[EXTRACTED ENTRIES — start]

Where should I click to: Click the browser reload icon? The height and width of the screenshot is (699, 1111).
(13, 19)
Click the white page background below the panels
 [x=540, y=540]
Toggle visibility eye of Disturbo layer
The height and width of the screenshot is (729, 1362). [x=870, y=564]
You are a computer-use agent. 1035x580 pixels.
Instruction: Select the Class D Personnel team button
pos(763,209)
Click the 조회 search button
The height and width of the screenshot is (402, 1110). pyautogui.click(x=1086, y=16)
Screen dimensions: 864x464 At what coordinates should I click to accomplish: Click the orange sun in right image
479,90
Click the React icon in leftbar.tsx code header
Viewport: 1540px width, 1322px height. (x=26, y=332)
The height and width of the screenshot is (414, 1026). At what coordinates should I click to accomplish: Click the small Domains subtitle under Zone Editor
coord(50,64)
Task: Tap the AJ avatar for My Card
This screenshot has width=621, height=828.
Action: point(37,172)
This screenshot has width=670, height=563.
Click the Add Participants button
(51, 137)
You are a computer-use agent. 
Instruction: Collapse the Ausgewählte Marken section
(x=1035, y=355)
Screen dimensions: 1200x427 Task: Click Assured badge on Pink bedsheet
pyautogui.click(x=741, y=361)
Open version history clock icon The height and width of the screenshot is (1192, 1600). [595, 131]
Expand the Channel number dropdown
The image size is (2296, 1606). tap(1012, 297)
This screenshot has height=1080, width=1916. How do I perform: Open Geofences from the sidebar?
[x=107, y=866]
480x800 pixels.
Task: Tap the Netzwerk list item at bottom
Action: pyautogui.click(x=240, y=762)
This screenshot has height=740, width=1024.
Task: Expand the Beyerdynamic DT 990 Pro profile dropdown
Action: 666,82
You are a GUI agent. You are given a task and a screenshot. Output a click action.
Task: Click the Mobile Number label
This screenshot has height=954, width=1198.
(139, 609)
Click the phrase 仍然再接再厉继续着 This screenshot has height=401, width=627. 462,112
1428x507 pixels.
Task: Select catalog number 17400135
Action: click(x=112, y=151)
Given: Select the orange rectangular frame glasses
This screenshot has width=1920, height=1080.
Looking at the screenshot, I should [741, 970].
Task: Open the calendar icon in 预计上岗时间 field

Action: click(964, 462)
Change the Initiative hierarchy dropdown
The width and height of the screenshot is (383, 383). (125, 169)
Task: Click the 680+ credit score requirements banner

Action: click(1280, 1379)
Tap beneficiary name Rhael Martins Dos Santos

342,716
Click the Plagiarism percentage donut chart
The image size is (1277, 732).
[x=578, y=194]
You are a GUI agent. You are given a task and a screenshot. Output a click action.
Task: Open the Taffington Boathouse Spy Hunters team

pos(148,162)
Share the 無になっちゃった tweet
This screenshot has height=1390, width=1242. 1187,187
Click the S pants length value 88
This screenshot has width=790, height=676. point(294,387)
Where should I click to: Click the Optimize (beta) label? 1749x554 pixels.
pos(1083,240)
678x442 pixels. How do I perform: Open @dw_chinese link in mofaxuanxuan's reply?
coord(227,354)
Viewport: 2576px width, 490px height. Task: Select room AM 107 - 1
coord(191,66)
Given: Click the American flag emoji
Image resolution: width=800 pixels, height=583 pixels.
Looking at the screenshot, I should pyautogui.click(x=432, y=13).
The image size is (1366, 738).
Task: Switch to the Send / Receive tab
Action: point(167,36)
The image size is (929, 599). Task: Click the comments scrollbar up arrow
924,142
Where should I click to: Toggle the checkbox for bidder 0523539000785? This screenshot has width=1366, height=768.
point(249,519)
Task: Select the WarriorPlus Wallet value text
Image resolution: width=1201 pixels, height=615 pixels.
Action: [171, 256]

[EXTRACTED ENTRIES — finish]

* _WHAT TO DO_: Your answer must be the lines from the one containing "Task: Select the" to the last line of the entries, repeated exactly and with nothing else.

* _ANSWER TO THIS PROBLEM_:
Task: Select the WarriorPlus Wallet value text
Image resolution: width=1201 pixels, height=615 pixels.
Action: [171, 256]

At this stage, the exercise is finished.